Top of Material shown

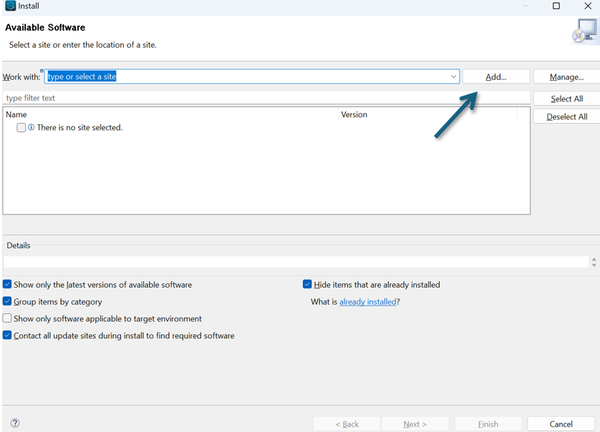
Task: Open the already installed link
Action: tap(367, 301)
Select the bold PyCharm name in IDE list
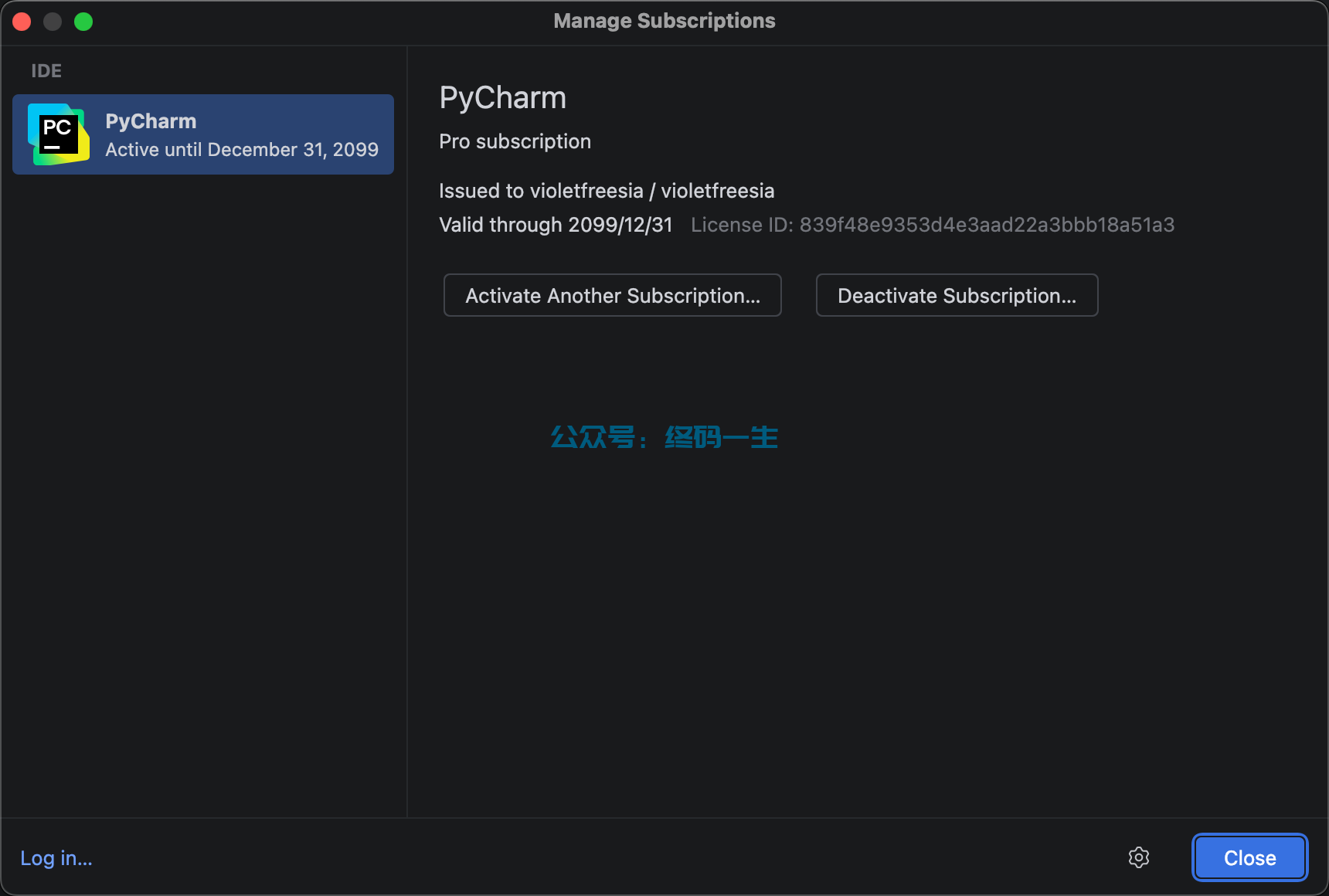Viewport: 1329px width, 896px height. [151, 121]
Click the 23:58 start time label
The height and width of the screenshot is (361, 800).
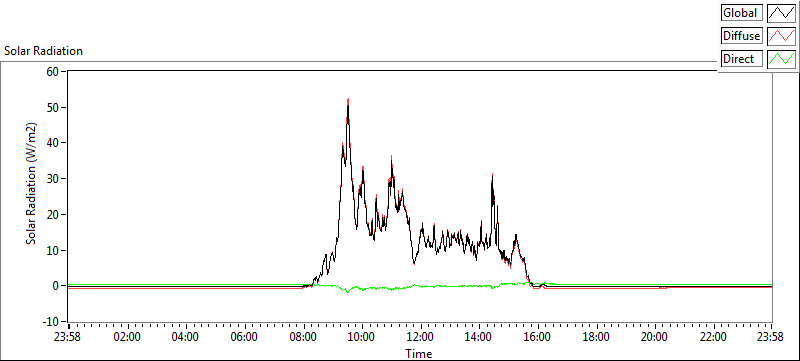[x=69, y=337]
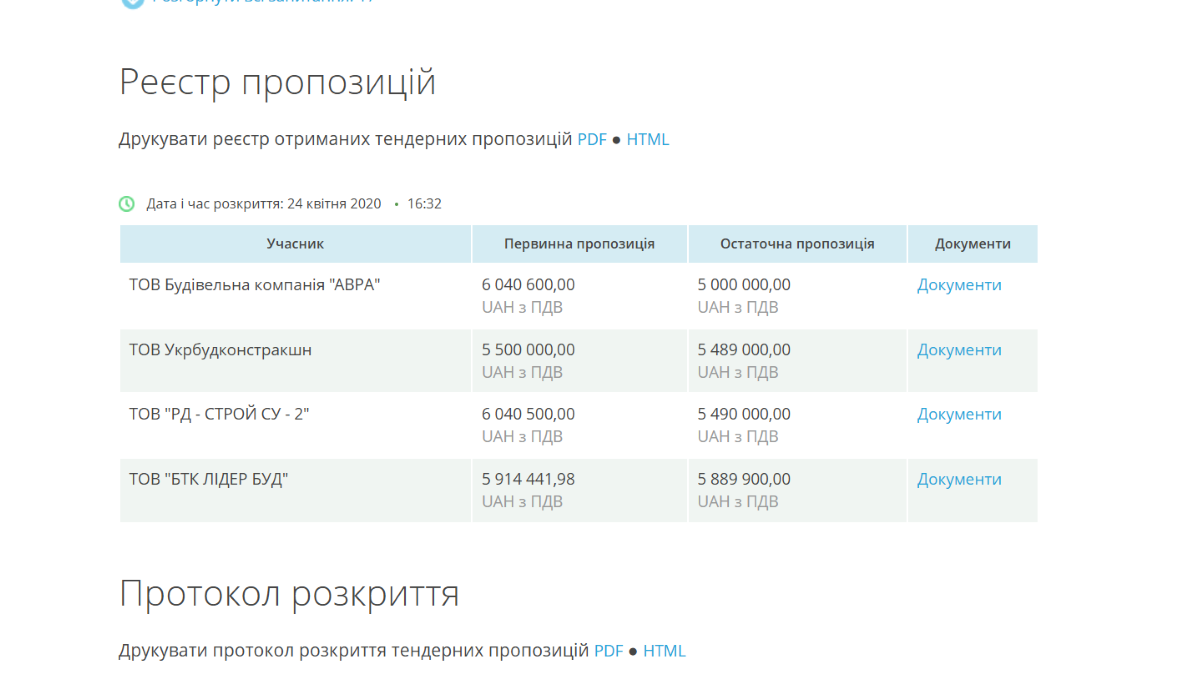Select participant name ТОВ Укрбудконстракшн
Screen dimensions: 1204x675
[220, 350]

Bottom of Material shown
Top of Material shown

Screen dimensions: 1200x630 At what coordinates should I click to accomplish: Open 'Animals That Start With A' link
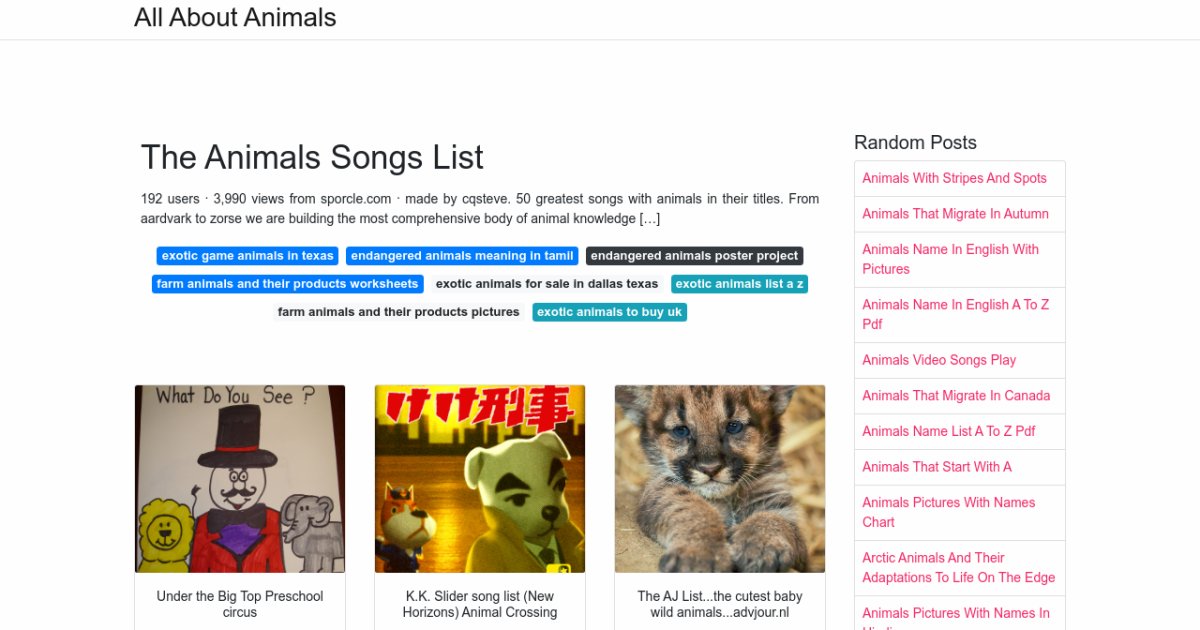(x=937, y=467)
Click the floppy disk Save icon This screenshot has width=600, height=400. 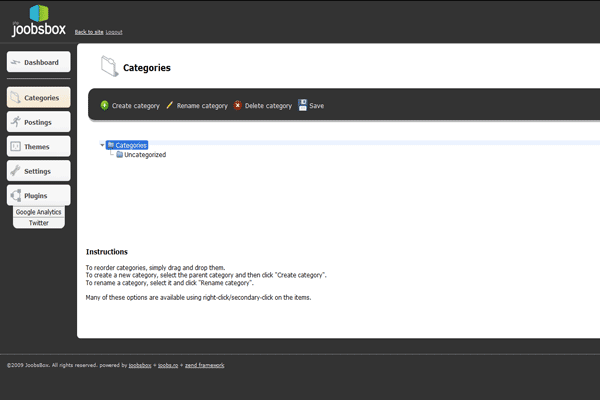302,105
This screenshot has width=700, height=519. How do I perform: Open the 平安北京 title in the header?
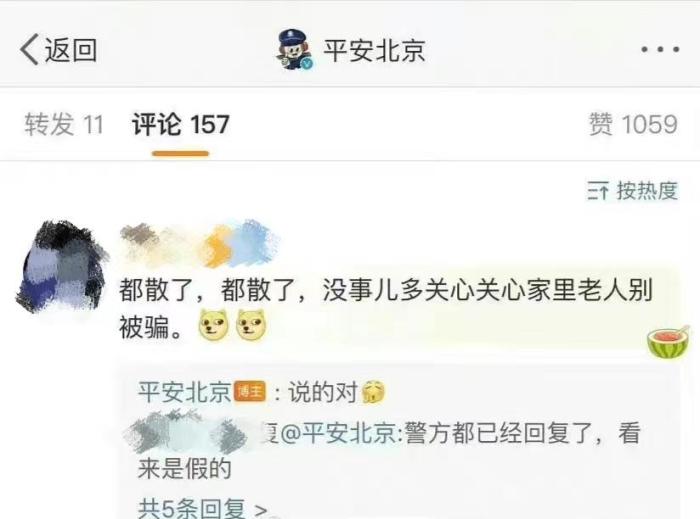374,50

Bottom of Material shown
Top of Material shown

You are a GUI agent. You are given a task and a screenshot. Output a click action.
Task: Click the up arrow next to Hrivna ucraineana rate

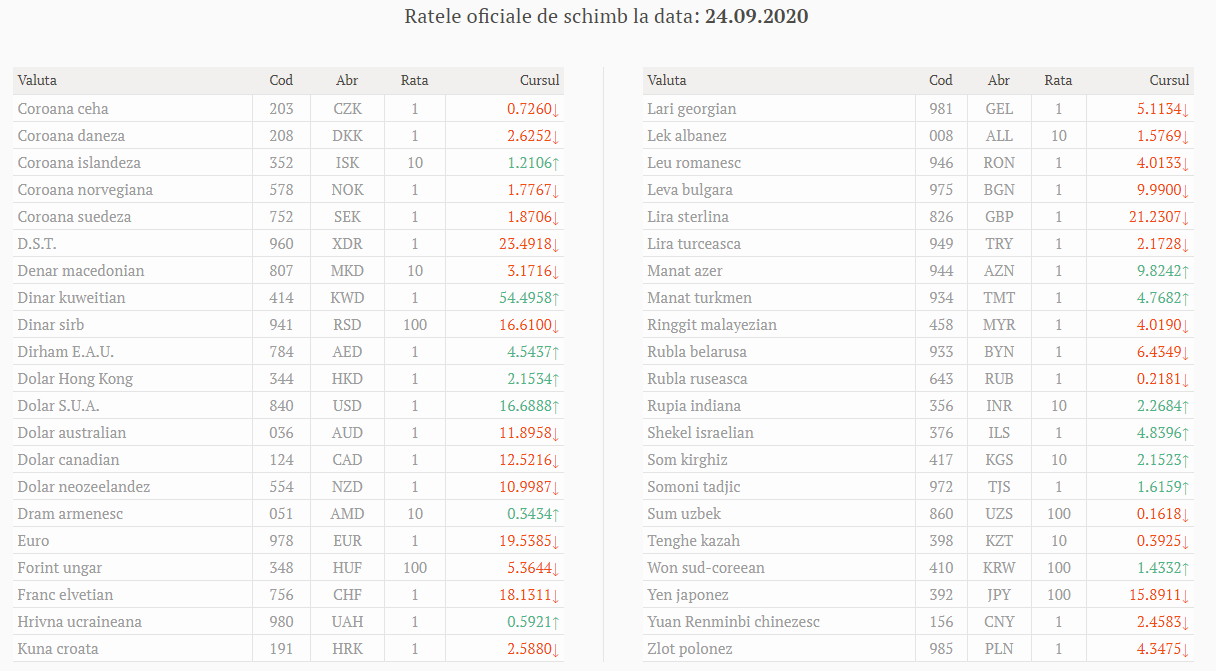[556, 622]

Bottom of Material shown

> Work request: Look above for the line containing "Select the bold PyCharm name in IDE list", then write out every line from there down to the line containing "Click the 23:58 start time label", that line included, with no pictures.

> Reply:
Select the bold PyCharm name in IDE list
Viewport: 1329px width, 896px height. [151, 121]
Click the 23:58 start time label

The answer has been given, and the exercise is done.